══ Extracted data
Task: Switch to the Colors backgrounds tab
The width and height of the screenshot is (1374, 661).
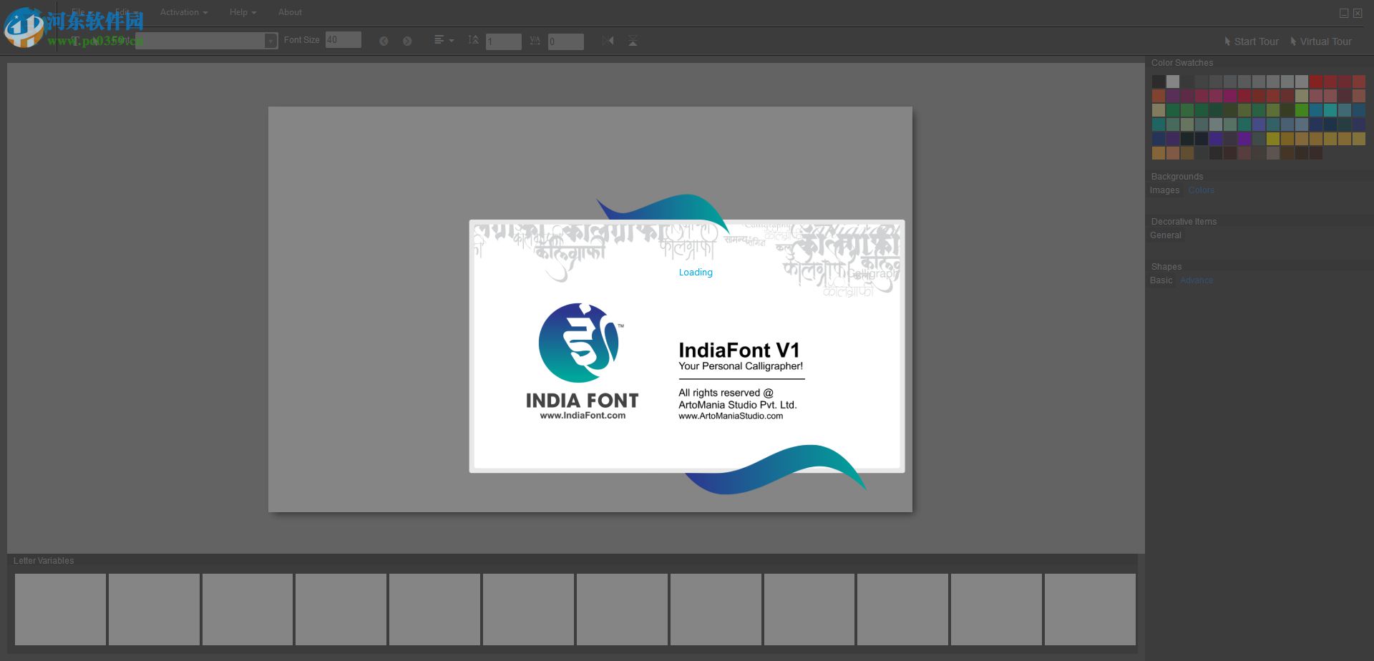Action: pyautogui.click(x=1201, y=190)
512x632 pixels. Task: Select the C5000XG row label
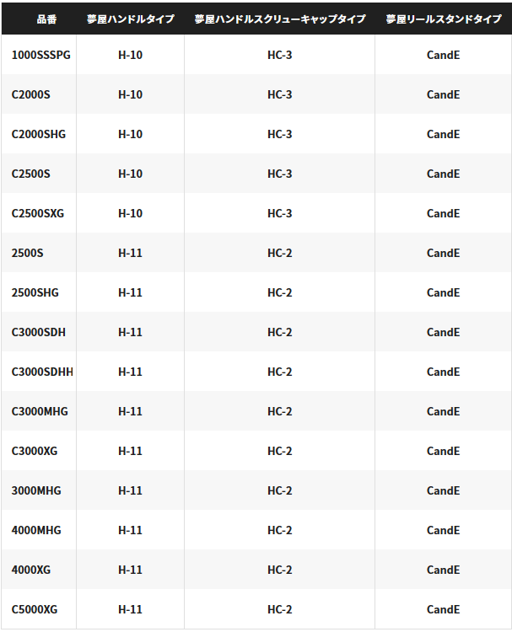[35, 609]
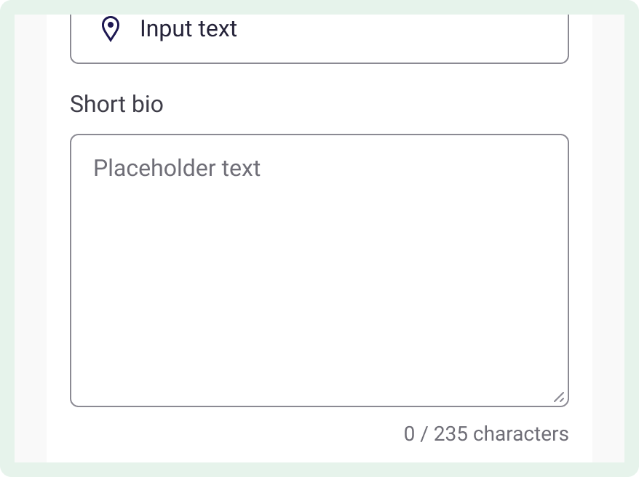This screenshot has width=639, height=477.
Task: Click inside the Short bio textarea
Action: click(x=319, y=270)
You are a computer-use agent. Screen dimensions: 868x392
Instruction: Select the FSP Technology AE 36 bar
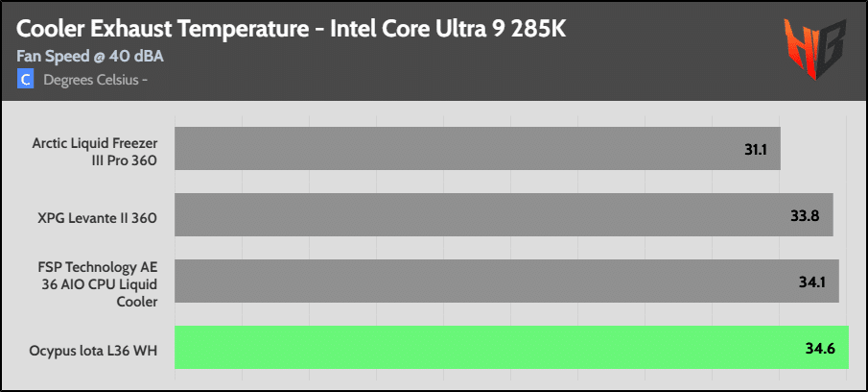point(506,282)
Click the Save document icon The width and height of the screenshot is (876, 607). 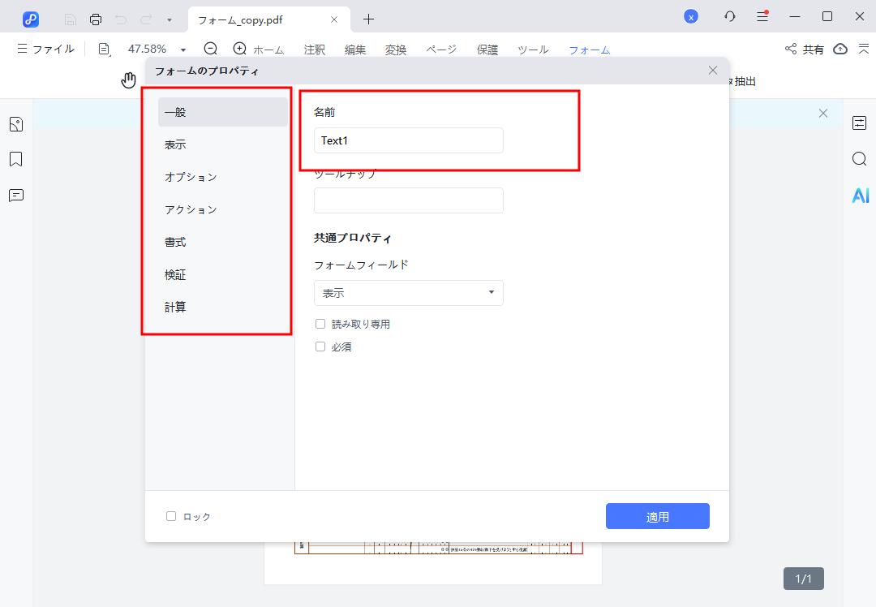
════
Exercise details:
Set down all the data again exactly as above, pictures excluded.

Problem solution:
Task: Switch to the Colors backgrounds tab
The width and height of the screenshot is (1374, 661).
Action: pyautogui.click(x=1201, y=190)
512x632 pixels. Task: Select the C5000XG row label
[35, 609]
This screenshot has width=639, height=477.
Task: Click inside the Short bio textarea
Action: click(x=319, y=270)
You are a computer-use agent. Screen dimensions: 868x392
Instruction: Select the FSP Technology AE 36 bar
point(506,282)
Click the Save document icon The width and height of the screenshot is (876, 607). 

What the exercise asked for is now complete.